Indian Trail Marker Tree Postcard

(image via: Billy’s Postcards)

Native American Trail Marker Trees aren’t a recent discovery; they’ve been noted for well over a century and some were even used to their intended purposes by early European and American explorers and fur-trappers. Later on, settlers settled and commerce followed. The antique postcard above, issued by Standard Oil as part of their “Let’s Explore Ohio” series, pictures a noteworthy Trail Marker Tree located off Route 23 just north of Upper Sandusky. Wonder if it’s still there, being that Standard Oil isn’t.

Long & Low Indian Marker Trees

(images via: Neil Sperry’s Gardens and Mountain Stewards)

Different Native American tribes had different ways of doing things, and those differences extended to the way they shaped Trail Marker Trees. The Comanche, for instance, typically bent young trees near their base so that their trunks would grow into a long horizontal arch before curving upright again. The Gateway Park Comanche Indian Marker Tree and the California Crossing Marker Tree, both located in Dallas, Texas, are perfect examples of the Comanche style.

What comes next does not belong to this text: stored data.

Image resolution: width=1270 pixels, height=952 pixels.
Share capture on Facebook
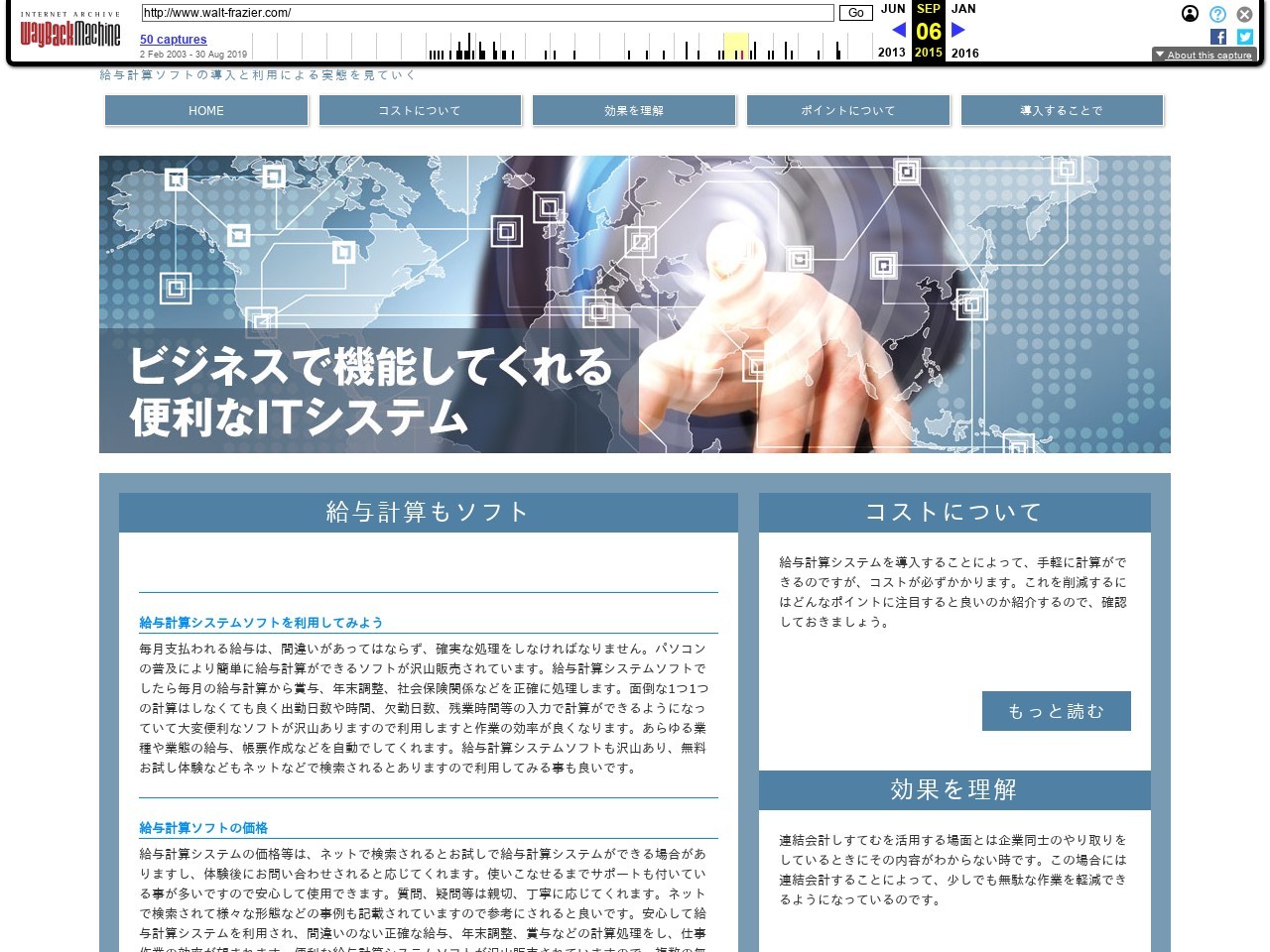coord(1218,37)
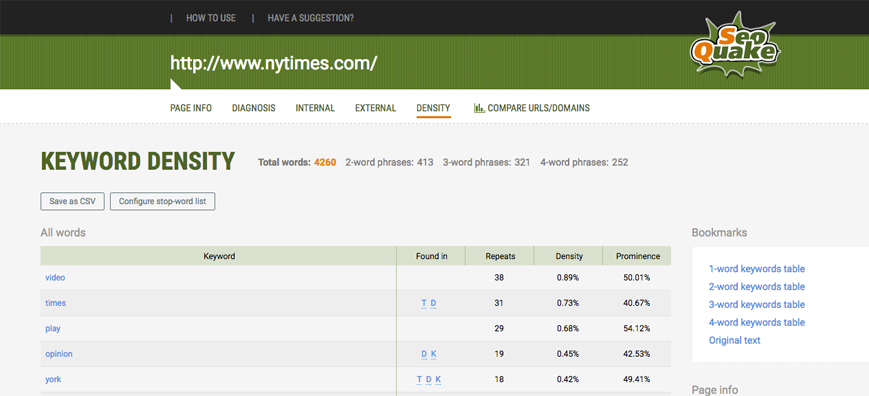Open the Page Info tab
This screenshot has width=869, height=396.
pyautogui.click(x=191, y=108)
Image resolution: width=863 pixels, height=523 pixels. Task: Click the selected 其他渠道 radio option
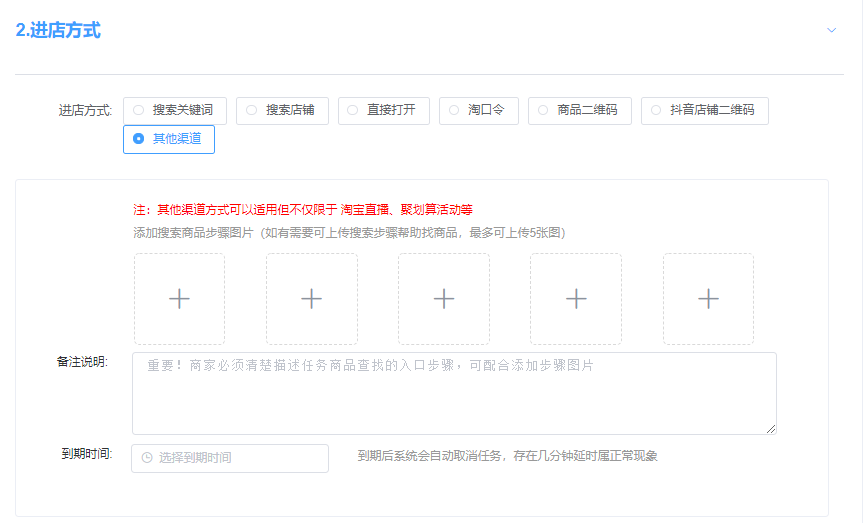tap(168, 139)
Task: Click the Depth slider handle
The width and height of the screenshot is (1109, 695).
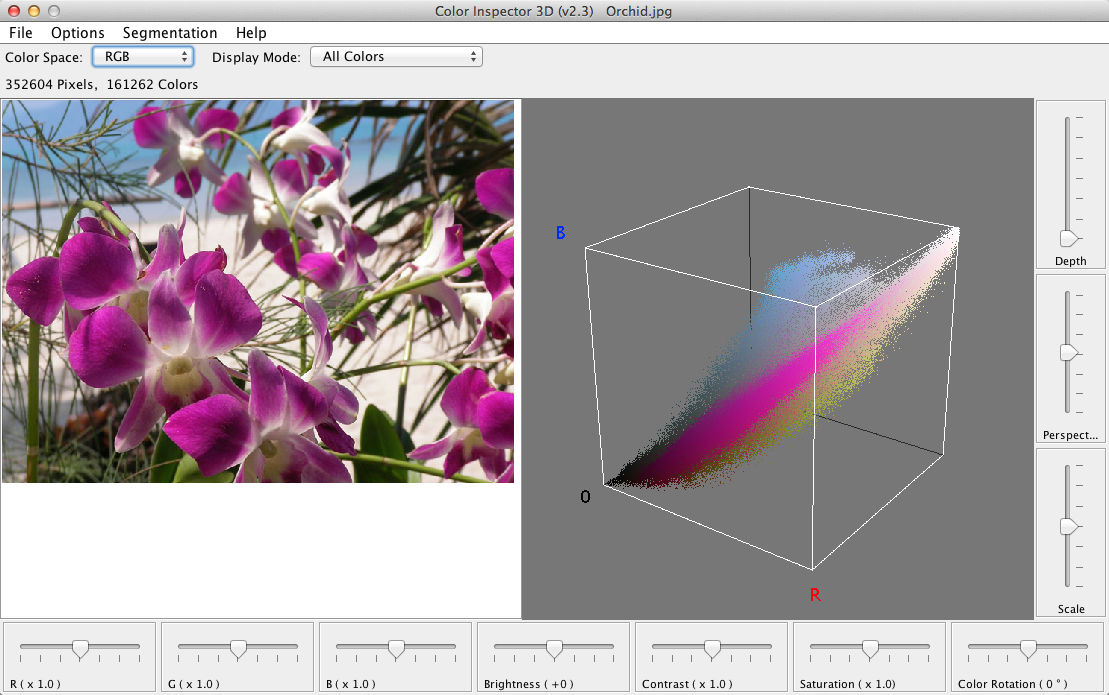Action: click(x=1069, y=238)
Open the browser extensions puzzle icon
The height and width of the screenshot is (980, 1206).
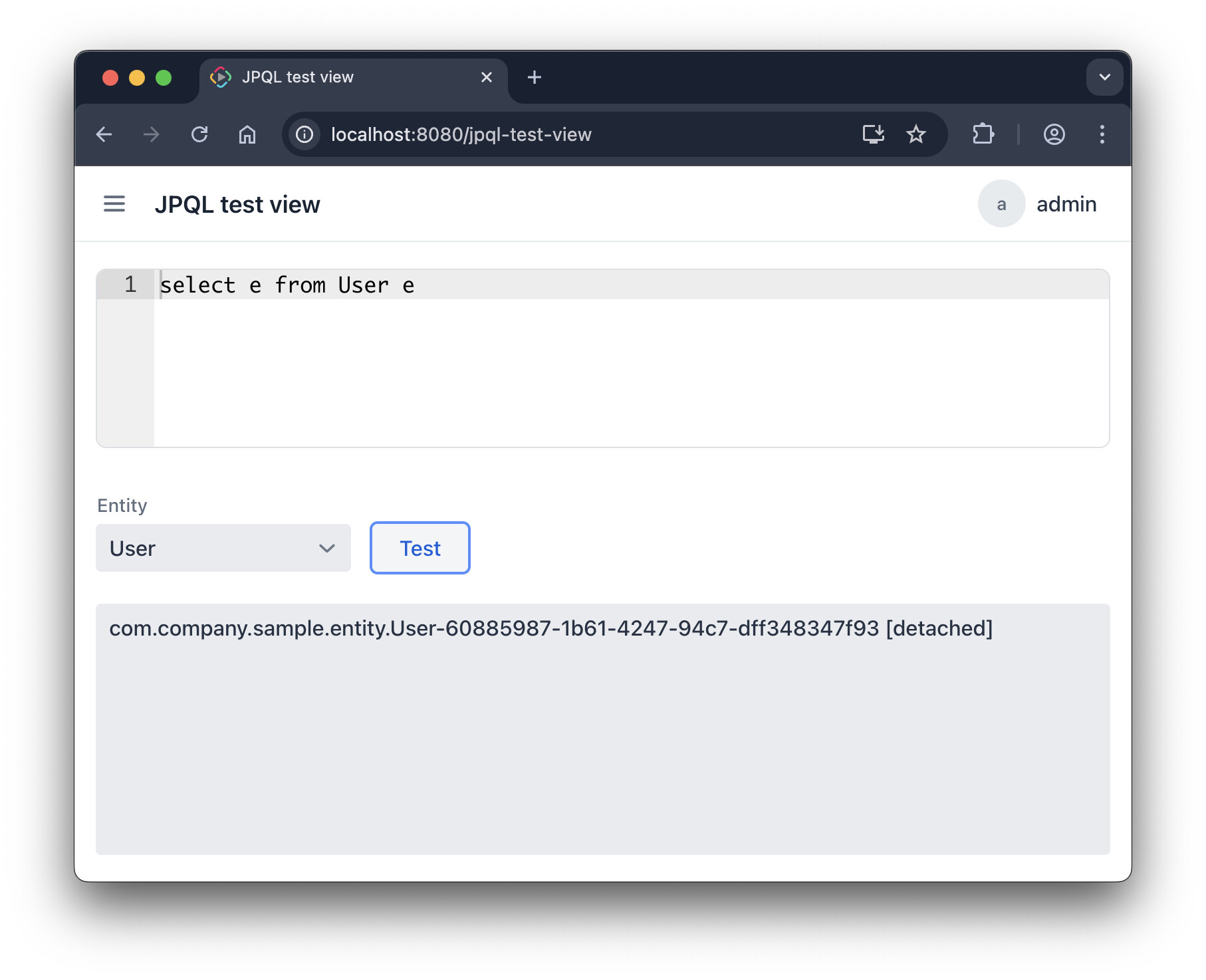pos(983,135)
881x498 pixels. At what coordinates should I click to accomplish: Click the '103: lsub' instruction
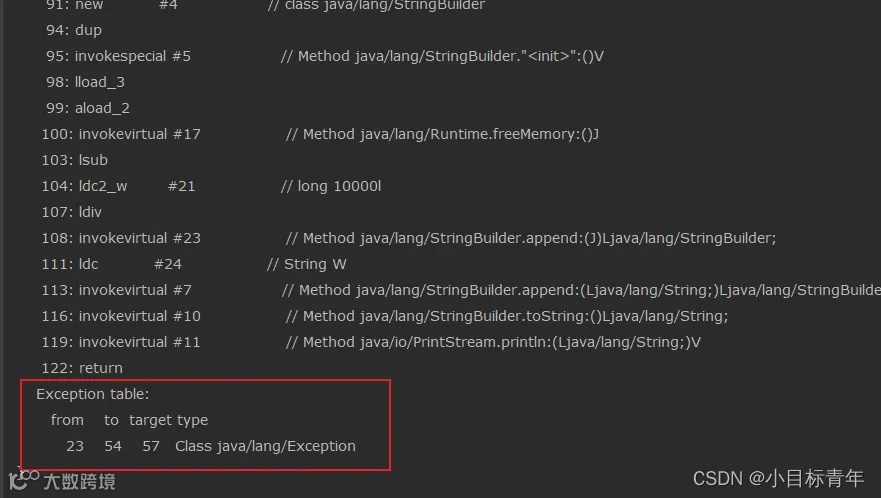(x=75, y=160)
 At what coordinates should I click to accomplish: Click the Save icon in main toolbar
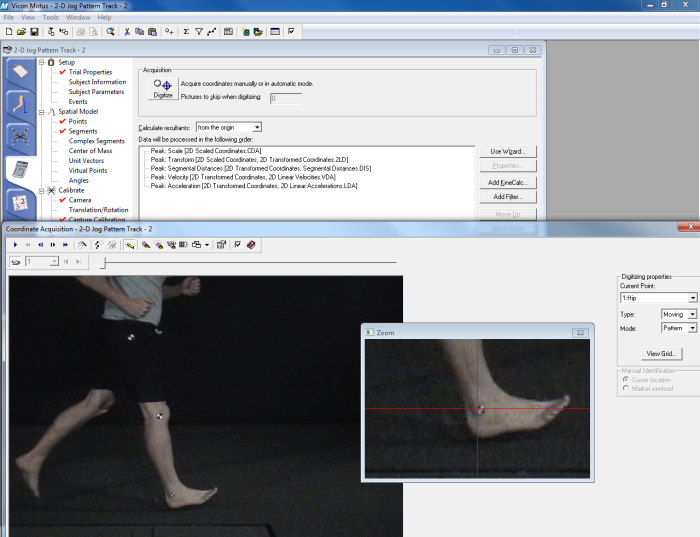(x=34, y=32)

(image via: Kabljocky/Panoramio)

What’s really amazing is that so many “long & low” Trail Marker Trees are still standing after as much as 300 years. Besides withstanding the usual ravages of old age, trees like the North Carolina specimen above have had their natural equilibrium and circulation symptoms severely discombobulated.

Hot Tree Time Machine

(images via: State of the Ozarks)

If Harriet Wills Hamilton of Rogersville, Missouri were to paraphrase Dazed and Confused‘s Dave Wooderson, she might say “That’s what I love about these Trail Marker Trees, man. I get older, they stay the same age.” Hamilton was a mere slip of a girl back in 1941 when she was photographed on the Black Walnut Trail Marker Tree that still stands outside Smallin Cave. Sixty-eight years later, Hamilton returned to re-enact her much earlier encounter with the little-changed tree.


(image via: AndyArthur)

Taken as a whole, Trail Marker Trees are an outstanding example of Native Americans building to last, in some cases centuries, without the aid of metallurgy or stone-working. Modern Americans could learn a little from their ancient predecessors, as this slowly but surely smothered, 30-year-old steel trail marker at Long Lake in the Adirondacks so graphically illustrates.